At least from my short experience at a large company, 0% of time is allocated
to improving build infrastructure and tooling. Am I alone in this?

------
MrKurtHaeusler
Anyone interested in what its really all about should read the book:
[http://www.amazon.com/Software-Craftsmanship-Imperative-
Pete...](http://www.amazon.com/Software-Craftsmanship-Imperative-Pete-
McBreen/dp/0201733862)

Uncle Bob seems to have hijacked the term to relabel XP after Scrum got all
the Agile glory.

Or better yet, attend a conference or meetup.
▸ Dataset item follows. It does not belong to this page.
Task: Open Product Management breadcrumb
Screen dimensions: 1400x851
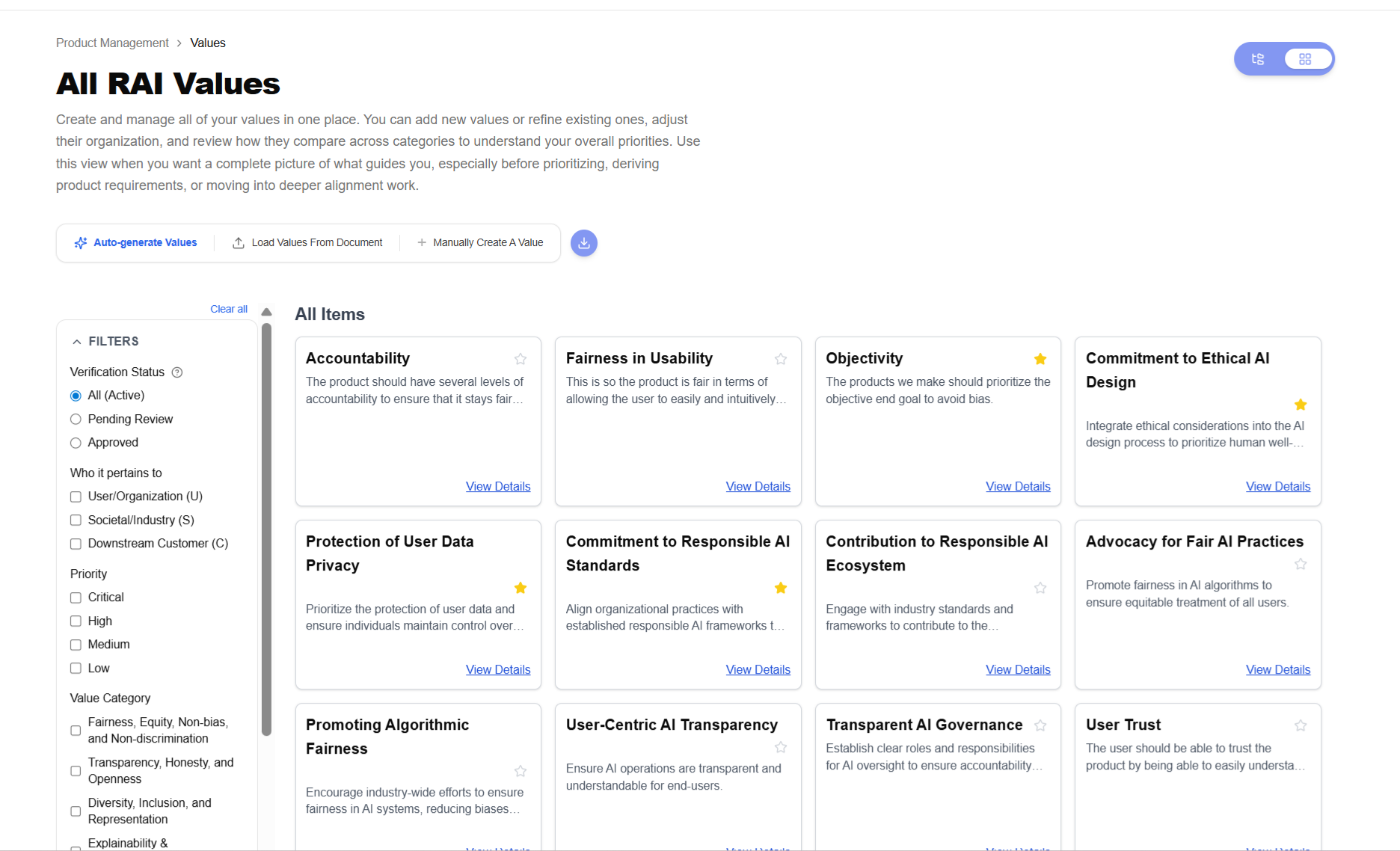Action: pos(112,43)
I find the Craftsmanship crowd to be a much better overlap with the HN crowd
than say what the Agile community has become.

------
JoeAltmaier
Writing apps, writing libraries, writing drivers each have a different
threshold for quality. In a startup environment the threshold is under
tremendous pressure, and it can move for good or bad.

Those that don't adapt to this, die (or run out of money, which feels like
dying).

------
skatenerd
in my opinion, the issue is not at its root about being a good craftsman.
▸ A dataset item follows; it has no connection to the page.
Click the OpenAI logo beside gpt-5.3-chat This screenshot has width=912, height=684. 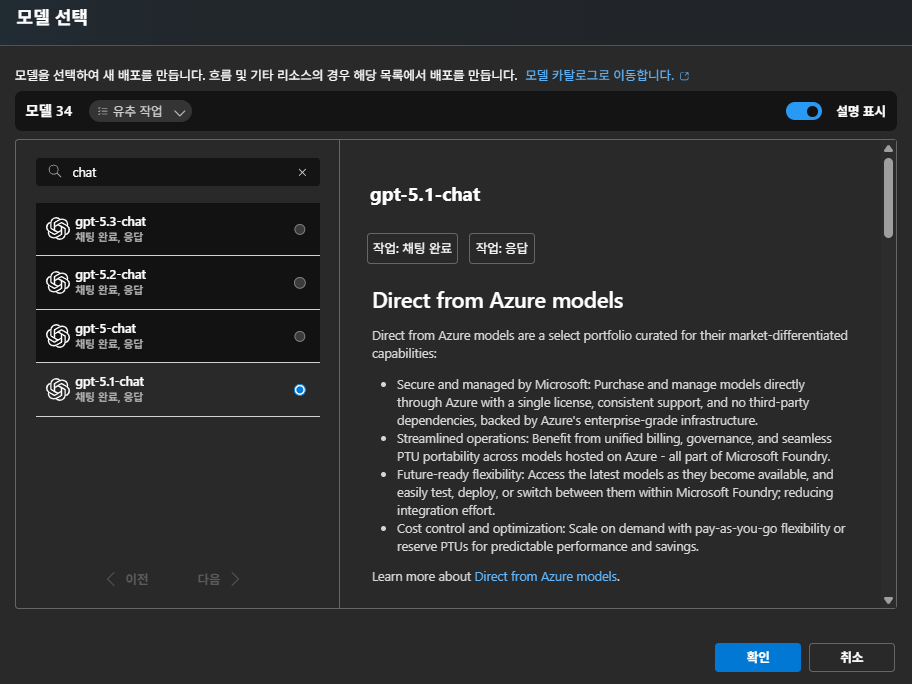[x=57, y=229]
what ultimately matters to me is avoiding the painful/frustrating/stressful
productivity crash that can occur when maintaining software.
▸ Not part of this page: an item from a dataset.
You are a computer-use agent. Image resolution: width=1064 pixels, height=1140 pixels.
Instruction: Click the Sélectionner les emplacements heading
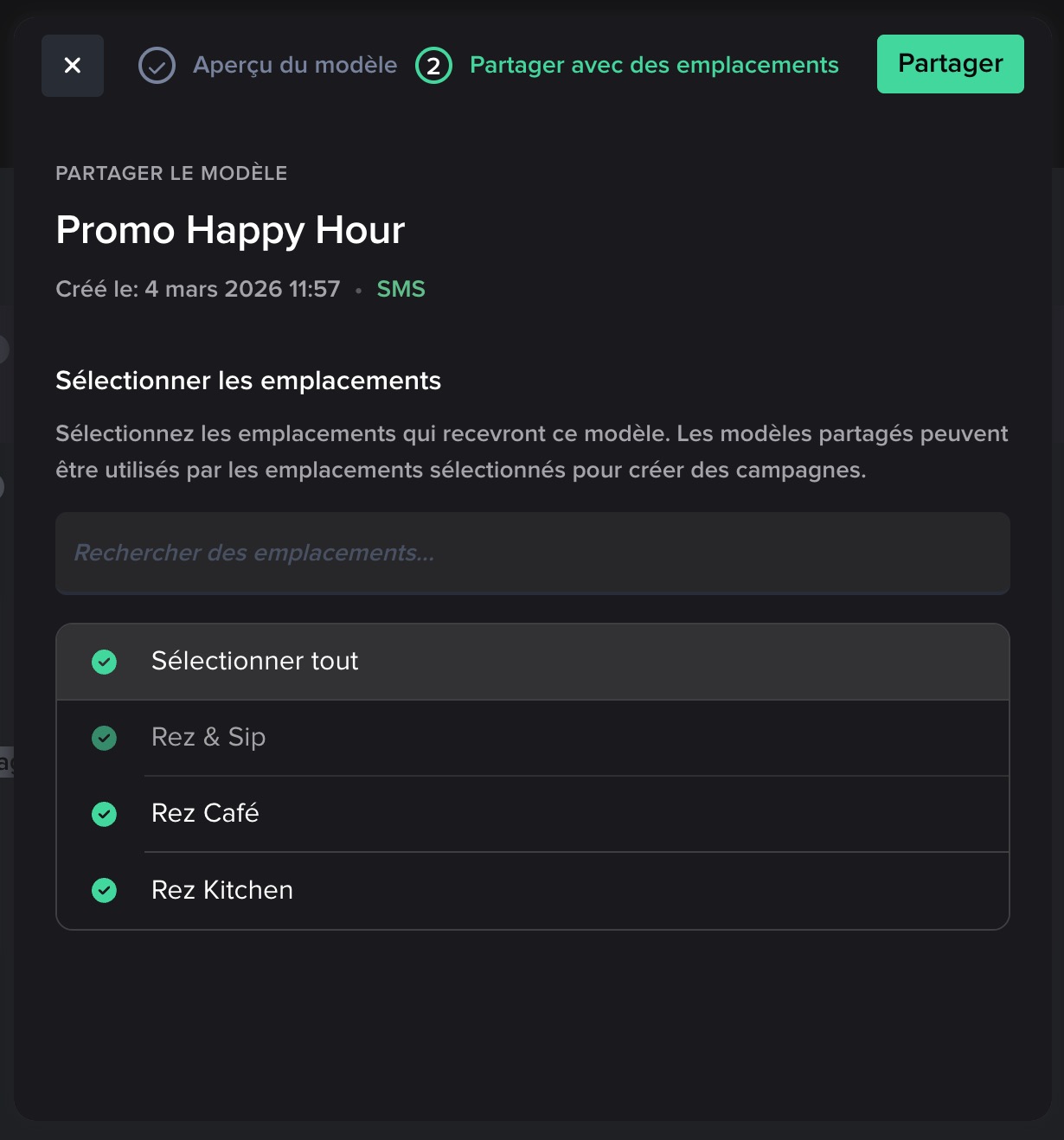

software craftsmanship is a means to that end.

this is essentially in agreement with what the article said. i think its worth
clarifying that there are things you are trying to _avoid_ , and then certain
practices are means to that end.

------
Produce
The obvious solution is to stop taking crap jobs. There are places which do
things well, though, admittedly, they are in the minority.